Hasret aleminde çarpıcı bir teselli ile Türk yemeklerinin enfes kokuları eşliğinde lokantaya giriyorum. Ülkemin değişik bölgelerinden gelen garson ve aşçıların sıcacık sohbetiyle öğle yemeğimi yiyorum. Yemeğin ardından 2002 Fifa Dünya Kupası için yapılan Seul Dünya Kupası Stadyumu’nda soluğu alıyorum. Yıllar öncesindeki Senegal’in Fransa’yla yaptığı sürpriz maç ile iki dost ülke, Kore ve Türkiye maçı, kuvve-i hafızama nüfuz ediyor bu atmosferde. Stadyumun müzesindeki duvarda da Kore ve Türk bayrakları arasında, futbolcuların kucaklaşma fotoğraflarını görüyorum. Müze çalışanı hiçbir şey söylemeden beni dev ekran karşına getirip oturtuyor. İçimden herhalde dünya kupası maçlarından özet görüntüler gösteriyorlar diye geçirip ekrana bakarken flaş patlıyor. Birkaç dakika sonra elinde bir kartpostalla görevli yanıma geliyor. 2002 Kore Milli Futbol takımının hatıra fotoğrafında kendi kafamı görünce dünyanın sırrına ermişçesine gülüyorum.

Gangnam Style

2012 yılının Temmuz ayında piyasaya çıktıktan sonra Aralık ayına dek Internet üzerinde milyarlarca izleyiciye ulaşan PSY’ın “Gangnam Style” şarkısında geçen Gangnam’ın bir semt olduğunu bugün öğreniyorum. Bu semtin lüks bir iş ve alışveriş merkezi olması yanında, mesken olarak Seul’un en pahalı evlerinin burada olduğunu, insanların statüsü, parası ve kıyafetleriyle konuştuğu ve bunların toplamına “Gangnam style” denildiğini de bugün yaşayarak öğrendim. Geniş caddesi boyunca sıralanan kafelerin, mana aranamayacak kadar çok sayıda olması beni şaşırtıyor. Burada herkes birbirinin aynı, hatta tekrarı. Kimsenin kimseyle ilgilenecek zamanı yokmuş gibi bir zaman sarhoşluğunda, hayatın içinden hızla akıyorlar.

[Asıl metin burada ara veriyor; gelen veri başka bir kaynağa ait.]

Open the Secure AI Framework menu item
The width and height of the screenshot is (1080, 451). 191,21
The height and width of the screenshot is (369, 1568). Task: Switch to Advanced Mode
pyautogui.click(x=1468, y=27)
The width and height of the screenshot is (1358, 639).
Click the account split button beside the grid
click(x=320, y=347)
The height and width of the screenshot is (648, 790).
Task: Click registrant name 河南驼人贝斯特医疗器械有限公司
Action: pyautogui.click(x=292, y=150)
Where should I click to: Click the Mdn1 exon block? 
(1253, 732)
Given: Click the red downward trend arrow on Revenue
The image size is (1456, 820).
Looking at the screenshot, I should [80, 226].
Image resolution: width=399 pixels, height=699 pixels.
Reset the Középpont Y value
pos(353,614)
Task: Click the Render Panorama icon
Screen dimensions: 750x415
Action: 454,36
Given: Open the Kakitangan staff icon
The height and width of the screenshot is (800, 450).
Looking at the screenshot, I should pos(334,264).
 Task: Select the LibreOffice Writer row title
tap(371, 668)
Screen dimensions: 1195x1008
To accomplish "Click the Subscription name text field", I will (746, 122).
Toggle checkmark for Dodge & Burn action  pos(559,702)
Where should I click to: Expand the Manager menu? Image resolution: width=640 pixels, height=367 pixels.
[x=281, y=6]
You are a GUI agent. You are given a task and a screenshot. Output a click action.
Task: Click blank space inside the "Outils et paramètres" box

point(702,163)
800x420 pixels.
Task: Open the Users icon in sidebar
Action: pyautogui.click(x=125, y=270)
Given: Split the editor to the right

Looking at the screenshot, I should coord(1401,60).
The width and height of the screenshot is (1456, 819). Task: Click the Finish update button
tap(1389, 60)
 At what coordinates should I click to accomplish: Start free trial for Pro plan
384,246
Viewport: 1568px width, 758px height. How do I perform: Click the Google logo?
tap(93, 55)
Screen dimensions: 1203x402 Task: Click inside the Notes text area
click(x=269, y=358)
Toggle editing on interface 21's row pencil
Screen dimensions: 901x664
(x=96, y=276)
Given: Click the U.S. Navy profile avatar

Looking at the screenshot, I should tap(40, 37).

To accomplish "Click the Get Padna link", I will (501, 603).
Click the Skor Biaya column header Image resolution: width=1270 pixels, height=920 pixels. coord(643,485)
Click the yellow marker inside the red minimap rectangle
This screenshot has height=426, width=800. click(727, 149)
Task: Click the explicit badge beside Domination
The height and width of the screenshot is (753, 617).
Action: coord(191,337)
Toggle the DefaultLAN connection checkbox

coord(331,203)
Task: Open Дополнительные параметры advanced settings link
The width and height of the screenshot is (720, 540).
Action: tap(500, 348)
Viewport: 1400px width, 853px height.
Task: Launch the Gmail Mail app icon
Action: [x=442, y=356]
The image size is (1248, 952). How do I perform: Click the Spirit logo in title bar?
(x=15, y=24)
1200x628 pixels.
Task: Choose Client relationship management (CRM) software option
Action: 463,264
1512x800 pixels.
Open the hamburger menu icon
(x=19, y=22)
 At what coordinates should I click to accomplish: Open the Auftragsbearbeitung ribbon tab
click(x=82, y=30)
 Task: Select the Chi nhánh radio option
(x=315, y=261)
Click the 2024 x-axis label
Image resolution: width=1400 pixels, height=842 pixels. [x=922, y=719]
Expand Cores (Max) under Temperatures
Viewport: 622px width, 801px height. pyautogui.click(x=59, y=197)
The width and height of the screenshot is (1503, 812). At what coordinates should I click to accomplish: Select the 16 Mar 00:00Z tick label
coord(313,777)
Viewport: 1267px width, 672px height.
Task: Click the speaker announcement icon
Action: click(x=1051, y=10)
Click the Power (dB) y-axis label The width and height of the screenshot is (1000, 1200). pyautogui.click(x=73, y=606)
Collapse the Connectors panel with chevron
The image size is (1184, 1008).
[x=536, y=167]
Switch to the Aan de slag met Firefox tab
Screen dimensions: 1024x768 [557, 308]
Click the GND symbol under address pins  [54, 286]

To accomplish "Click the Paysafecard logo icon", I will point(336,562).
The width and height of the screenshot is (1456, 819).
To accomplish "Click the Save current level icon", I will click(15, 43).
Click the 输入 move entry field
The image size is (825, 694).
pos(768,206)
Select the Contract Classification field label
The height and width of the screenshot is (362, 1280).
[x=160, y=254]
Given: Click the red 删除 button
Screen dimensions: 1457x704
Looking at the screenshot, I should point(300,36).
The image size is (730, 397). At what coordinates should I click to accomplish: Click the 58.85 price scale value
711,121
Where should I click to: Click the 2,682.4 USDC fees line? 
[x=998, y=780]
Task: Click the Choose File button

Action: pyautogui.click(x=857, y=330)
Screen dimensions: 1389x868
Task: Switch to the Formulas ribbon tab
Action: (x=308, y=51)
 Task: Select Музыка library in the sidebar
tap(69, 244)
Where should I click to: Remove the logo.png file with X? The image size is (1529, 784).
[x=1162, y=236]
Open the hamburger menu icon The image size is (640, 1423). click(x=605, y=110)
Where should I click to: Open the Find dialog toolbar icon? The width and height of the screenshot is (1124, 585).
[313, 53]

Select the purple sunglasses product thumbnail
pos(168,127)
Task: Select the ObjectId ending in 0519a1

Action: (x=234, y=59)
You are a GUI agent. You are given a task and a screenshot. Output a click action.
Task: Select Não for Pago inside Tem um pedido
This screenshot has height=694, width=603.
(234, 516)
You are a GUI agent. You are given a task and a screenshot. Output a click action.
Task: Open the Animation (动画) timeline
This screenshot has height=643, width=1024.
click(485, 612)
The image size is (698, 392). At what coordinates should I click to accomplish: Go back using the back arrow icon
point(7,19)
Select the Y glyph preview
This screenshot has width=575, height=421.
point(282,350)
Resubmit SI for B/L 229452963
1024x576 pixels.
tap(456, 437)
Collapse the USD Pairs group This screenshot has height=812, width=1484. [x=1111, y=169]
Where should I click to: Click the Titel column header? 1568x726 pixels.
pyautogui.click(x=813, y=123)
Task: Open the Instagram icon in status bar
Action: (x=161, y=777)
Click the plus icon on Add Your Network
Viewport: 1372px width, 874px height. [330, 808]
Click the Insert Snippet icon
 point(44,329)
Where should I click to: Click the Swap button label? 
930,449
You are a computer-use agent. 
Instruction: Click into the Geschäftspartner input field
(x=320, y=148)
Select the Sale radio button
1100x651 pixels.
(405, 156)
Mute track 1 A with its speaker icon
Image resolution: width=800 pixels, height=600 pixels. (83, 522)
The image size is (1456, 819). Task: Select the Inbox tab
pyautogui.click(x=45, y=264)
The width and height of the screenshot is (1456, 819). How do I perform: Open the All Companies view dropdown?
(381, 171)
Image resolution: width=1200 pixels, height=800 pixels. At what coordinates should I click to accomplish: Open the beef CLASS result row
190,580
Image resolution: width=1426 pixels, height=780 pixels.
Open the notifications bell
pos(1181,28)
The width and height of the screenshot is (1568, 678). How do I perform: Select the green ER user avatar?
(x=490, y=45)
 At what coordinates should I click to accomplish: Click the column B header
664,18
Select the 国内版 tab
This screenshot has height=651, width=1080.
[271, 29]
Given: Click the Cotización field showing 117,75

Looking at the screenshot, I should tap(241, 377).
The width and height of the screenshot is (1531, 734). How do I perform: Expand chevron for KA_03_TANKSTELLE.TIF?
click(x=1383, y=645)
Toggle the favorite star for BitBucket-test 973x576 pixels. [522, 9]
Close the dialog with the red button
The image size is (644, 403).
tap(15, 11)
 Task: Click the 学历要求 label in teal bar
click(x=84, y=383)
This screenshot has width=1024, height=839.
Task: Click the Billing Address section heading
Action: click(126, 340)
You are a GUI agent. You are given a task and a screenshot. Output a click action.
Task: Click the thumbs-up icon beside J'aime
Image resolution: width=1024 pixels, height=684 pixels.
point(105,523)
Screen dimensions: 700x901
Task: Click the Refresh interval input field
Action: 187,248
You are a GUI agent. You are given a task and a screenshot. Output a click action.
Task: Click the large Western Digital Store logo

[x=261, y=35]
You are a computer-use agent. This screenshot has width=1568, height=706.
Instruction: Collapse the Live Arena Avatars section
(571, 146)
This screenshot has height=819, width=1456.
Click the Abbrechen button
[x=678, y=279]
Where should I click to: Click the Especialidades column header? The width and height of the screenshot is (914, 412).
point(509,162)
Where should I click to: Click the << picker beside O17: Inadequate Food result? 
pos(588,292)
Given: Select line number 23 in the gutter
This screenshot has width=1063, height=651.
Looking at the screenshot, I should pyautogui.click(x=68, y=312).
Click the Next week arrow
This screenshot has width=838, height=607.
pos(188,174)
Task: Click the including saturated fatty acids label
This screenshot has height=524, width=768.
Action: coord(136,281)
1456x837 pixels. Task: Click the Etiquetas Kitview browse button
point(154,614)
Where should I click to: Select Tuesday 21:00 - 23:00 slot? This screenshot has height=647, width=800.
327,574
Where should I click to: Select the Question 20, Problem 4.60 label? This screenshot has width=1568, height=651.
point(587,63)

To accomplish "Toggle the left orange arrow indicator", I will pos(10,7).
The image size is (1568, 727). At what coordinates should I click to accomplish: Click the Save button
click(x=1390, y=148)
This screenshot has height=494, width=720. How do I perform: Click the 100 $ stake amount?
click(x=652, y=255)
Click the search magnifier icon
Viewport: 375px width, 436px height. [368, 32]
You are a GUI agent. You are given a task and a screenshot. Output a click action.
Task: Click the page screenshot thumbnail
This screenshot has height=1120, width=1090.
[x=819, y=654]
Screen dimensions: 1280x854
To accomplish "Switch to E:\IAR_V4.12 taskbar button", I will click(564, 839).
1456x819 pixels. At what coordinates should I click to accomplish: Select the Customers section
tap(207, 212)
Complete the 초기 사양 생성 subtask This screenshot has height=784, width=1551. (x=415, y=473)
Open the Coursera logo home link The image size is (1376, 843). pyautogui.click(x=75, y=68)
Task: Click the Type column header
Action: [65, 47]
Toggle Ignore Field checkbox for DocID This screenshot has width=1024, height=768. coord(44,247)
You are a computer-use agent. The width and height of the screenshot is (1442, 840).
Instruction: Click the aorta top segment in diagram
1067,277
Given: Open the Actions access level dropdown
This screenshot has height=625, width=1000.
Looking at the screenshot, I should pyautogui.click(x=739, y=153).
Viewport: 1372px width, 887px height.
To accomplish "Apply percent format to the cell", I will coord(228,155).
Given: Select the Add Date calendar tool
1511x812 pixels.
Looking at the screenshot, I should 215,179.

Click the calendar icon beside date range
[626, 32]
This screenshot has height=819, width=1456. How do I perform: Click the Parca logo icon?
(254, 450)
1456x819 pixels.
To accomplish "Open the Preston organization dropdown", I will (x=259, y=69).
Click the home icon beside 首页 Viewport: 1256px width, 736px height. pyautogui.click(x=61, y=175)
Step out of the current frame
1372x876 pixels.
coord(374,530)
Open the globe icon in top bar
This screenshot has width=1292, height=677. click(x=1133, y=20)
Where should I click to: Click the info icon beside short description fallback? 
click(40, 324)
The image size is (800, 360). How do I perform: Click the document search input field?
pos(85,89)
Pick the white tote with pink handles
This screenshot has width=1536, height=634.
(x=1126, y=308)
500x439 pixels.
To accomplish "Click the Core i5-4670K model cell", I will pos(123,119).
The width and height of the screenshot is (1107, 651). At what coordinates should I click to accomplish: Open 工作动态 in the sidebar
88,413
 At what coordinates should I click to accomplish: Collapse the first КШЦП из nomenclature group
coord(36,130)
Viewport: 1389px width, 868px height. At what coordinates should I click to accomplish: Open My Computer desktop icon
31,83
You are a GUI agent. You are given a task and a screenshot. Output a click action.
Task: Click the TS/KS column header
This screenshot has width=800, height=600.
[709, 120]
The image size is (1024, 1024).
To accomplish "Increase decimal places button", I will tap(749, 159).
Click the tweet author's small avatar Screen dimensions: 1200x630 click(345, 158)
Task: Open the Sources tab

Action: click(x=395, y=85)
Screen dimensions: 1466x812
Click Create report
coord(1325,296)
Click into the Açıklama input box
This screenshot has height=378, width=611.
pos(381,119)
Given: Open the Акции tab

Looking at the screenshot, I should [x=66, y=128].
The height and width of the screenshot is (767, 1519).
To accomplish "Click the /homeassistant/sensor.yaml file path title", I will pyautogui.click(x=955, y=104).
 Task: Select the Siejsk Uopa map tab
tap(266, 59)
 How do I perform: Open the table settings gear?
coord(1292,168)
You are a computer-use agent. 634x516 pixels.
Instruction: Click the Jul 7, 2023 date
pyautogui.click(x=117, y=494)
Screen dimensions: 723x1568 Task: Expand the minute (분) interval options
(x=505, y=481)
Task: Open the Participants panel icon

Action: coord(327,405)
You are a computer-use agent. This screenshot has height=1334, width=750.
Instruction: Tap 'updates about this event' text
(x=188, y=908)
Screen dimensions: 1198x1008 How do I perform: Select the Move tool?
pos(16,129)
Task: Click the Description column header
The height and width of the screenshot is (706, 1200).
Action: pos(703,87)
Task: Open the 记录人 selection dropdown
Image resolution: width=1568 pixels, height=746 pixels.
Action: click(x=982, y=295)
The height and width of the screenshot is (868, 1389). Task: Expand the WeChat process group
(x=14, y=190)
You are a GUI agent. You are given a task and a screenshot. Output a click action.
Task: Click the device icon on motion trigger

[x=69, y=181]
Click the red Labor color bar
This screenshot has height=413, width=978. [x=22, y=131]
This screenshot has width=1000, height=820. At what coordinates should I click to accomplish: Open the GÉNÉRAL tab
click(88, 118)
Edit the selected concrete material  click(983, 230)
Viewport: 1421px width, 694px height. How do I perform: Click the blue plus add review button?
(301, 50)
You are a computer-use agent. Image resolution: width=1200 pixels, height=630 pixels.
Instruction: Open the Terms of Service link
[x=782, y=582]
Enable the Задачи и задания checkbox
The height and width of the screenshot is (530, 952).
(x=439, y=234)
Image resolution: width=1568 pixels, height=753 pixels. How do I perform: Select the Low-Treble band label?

Gösterişli binalarla çevrili Gangnam’dan sonra yakın mesafede olan görkemli iş binalarının arasındaki dijital dünyanın gizil gücü Samsung d’light’dayım. Burası adeta bir tür yaşayan teknoloji müzesi. Çekici tasarımlar ve sonsuz detaylar gezegeninde uzun uzun elektronik aygıtları ve fotoğraf makinelerini inceliyorum. Her birinin karşısına geçip acemice pozlar veriyorum ve çektirdiğim her kare, yüzlerce yüz arasında yerini alıyor.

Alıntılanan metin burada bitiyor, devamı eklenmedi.